*TASK TO CARRY OUT*.
Output each line of the data below exactly, omitting any image.

*PROVIDED MATERIAL*.
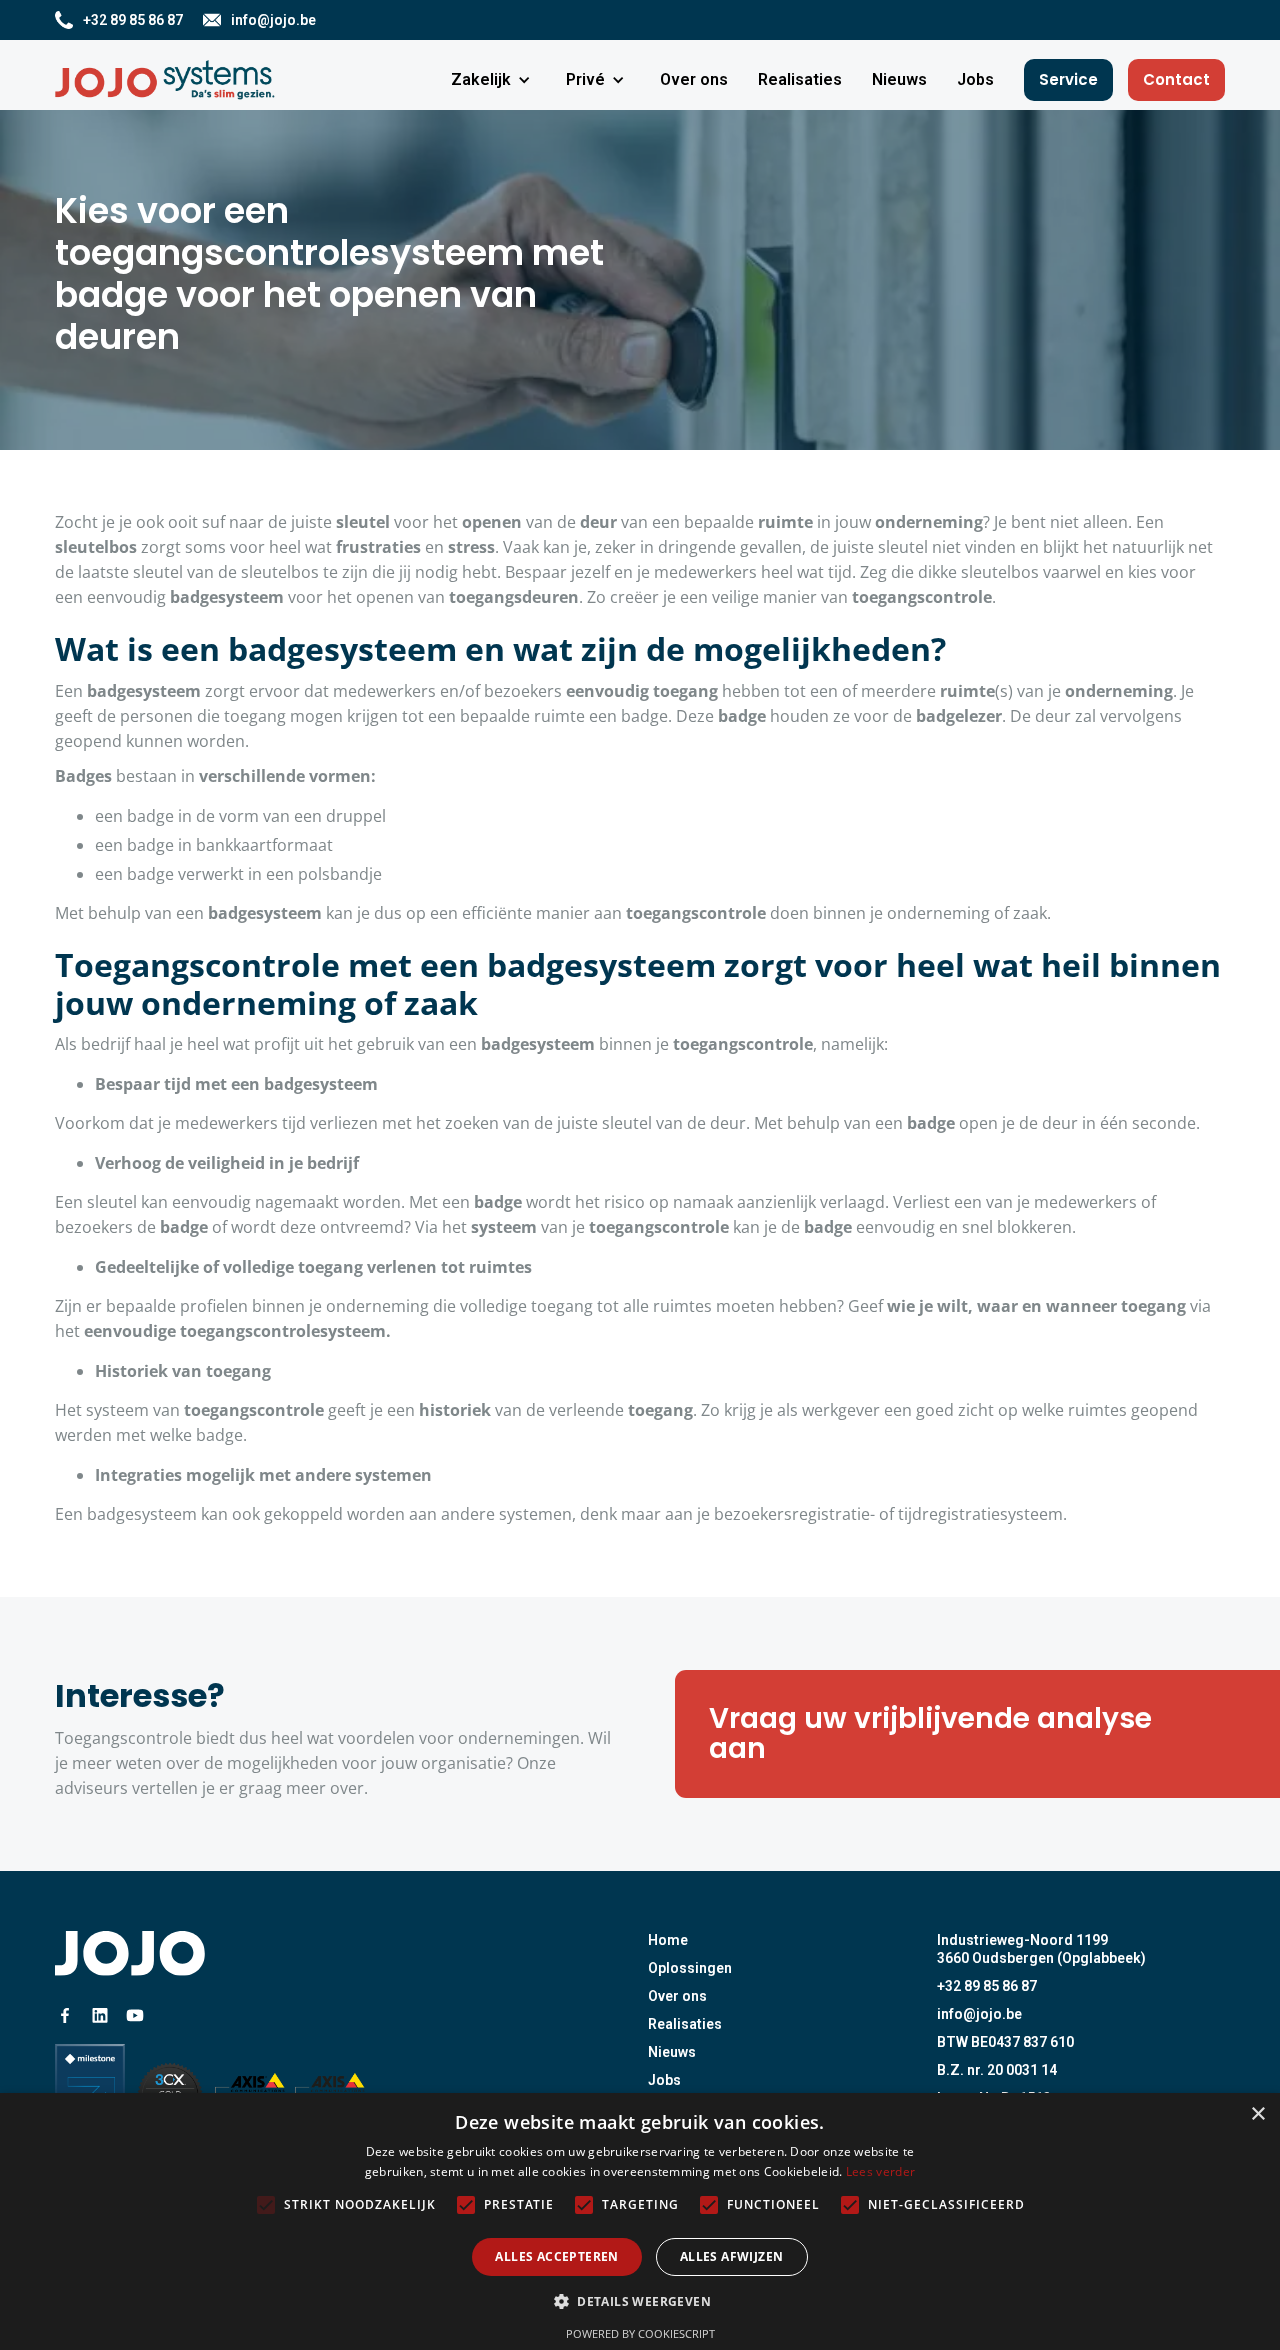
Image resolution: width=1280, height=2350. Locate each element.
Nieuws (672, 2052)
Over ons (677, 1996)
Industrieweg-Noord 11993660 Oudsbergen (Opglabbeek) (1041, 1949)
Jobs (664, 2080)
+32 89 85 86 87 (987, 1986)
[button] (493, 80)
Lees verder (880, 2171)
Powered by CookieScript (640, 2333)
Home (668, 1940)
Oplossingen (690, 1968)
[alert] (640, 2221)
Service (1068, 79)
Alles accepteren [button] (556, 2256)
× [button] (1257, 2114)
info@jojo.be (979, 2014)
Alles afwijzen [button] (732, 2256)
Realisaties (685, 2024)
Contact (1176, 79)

*EXERCISE OUTPUT*.
Image resolution: width=1280, height=2350. Locate each element.
Nieuws (672, 2052)
Over ons (677, 1996)
Industrieweg-Noord 11993660 Oudsbergen (Opglabbeek) (1041, 1949)
Jobs (664, 2080)
+32 89 85 86 87 (987, 1986)
[button] (493, 80)
Lees verder (880, 2171)
Powered by CookieScript (640, 2333)
Home (668, 1940)
Oplossingen (690, 1968)
[alert] (640, 2221)
Service (1068, 79)
Alles accepteren [button] (556, 2256)
× [button] (1257, 2114)
info@jojo.be (979, 2014)
Alles afwijzen [button] (732, 2256)
Realisaties (685, 2024)
Contact (1176, 79)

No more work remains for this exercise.